The edges of the wet film comb (e.g. from Zehntner (ZND 2051) or Elcometer Instruments or BYK Gardner (PG- 3504)) have support teeth and measurement teeth which have a defined distance to the surface. The comb is held perpendicular to the surface and run across the surface horizontally (see Figure 7); when this is done, some paste residue will be left on the teeth of the comb that are beneath the surface of the paste layer. As shown in Figure 7, the thickness of the layer measured in this example lies in the range of between 25μm and 30μm. This measurement can be very easily distorted, however, through improper handling, surface unevenness or even by raised points in the thermal paste surface.
Figure 7. Measuring the thermal paste layer with wet film comb (here PG-3504 from BYK Gardner)
A wet film wheel (e.g. from Zehntner (ZWW 2100-2102), see Figure 8 or BYK Gardner) produces more accurate results in thermal paste layer thickness tests than a wet film comb. The wet film wheel consists of two support discs which are positioned at the outer edges, and one measurement disc located between the support discs. The measurement wheel is rolled across the surface that has been coated with thermal paste (see Figure 8).
Figure 8. Measuring the thermal paste layer with a wet film wheel (here ZWW 2102 from Zehntner)
The thermal paste layer thickness can be read from the scale, taken from the end of the wet segment of the middle measurement disc (see Figure 9).
Figure 9. Reading the wet film wheel
Determining the optimum thermal paste layer thickness
Thermal paste layer thickness is different for different module types. This is why the mounting instructions of power modules specify the given thermal paste layer thickness and describe the quality of the surface of the heat sink. In most cases, however, the specified layer thicknesses apply to the thermal paste Wacker P12. If other thermal pastes are being used, we recommend observing the following procedures:
Varying, pre-defined thermal paste layer thicknesses are applied to the modules or the heat sink. A module can be screwed onto a standard module or onto an aluminium plate in accordance with the given mounting instructions. When tightening the mounting screws, the tightening torques specified in the given mounting instructions must be observed.

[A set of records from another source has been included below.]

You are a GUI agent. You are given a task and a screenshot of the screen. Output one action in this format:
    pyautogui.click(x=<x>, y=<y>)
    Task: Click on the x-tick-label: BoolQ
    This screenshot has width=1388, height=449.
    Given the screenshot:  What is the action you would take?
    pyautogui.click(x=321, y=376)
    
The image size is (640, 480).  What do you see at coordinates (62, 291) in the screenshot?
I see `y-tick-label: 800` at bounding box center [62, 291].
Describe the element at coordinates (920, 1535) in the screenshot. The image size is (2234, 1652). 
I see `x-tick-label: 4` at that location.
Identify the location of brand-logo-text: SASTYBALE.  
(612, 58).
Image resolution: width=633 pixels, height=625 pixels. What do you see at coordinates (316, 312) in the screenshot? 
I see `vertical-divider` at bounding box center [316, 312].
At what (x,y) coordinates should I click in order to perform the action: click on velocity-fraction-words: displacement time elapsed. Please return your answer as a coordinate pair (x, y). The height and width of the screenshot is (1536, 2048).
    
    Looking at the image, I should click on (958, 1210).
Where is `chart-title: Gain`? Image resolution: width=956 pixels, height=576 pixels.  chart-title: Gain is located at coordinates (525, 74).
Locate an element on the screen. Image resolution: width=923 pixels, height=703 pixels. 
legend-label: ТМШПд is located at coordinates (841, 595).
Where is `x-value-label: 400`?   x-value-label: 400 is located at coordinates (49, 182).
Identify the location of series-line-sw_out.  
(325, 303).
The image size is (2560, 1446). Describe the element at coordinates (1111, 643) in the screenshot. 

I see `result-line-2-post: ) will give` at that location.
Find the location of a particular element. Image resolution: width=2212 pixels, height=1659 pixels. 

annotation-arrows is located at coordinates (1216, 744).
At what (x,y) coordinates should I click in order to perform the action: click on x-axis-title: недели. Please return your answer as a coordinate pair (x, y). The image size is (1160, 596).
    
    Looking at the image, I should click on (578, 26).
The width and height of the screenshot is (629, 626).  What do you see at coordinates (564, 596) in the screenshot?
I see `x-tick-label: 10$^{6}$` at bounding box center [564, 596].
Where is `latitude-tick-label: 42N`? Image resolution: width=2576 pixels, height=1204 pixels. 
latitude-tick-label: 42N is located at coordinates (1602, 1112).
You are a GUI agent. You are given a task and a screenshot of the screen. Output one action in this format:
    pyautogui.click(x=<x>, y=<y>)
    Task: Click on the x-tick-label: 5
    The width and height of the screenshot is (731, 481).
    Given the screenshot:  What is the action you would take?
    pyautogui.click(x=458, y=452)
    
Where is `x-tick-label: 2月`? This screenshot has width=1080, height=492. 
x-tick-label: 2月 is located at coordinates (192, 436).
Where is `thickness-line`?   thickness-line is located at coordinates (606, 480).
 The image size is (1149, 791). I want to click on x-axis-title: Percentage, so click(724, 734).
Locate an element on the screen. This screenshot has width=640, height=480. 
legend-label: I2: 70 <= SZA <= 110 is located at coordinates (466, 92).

To achieve a relaxed system state, i.e . with no mechanical load, the mounted and secured module should undergo three thermal cycles (20°C/100°C/1h) (see Figure 10).
Figure 10. Thermal cycling performed to determine optimum thermal paste layer thickness
As the module is pressed onto the heat sink/aluminum plate and sticky thermal paste distributed in the space between, once the screws have been undone, a module without base plate cannot be easily removed without causing destruction. To ensure non-destructive removal, the module should be left untouched at room temperature for 12 hours after the screw has been loosened or should undergo 1-2 thermal cycles. The remaining thermal paste can then normally be easily removed using a clean, solvent-free, lint-free cloth (where applicable, thermal paste manufacturer specifications are to be complied with).
Each module should be used just once, as repeated loosening and tightening of the screws can alter the pressure properties. For each thermal paste layer thickness to be tested, a minimum of two modules should be used.
When module underside surface is fully covered with paste, the thermal paste layer application is optimum (see Figure 11).
Figure 11. Optimum thermal paste layer thickness
If the visual inspection reveals areas on the contact surface of the module which have not been filled, then the thermal paste layer is too thin (see Figure 12).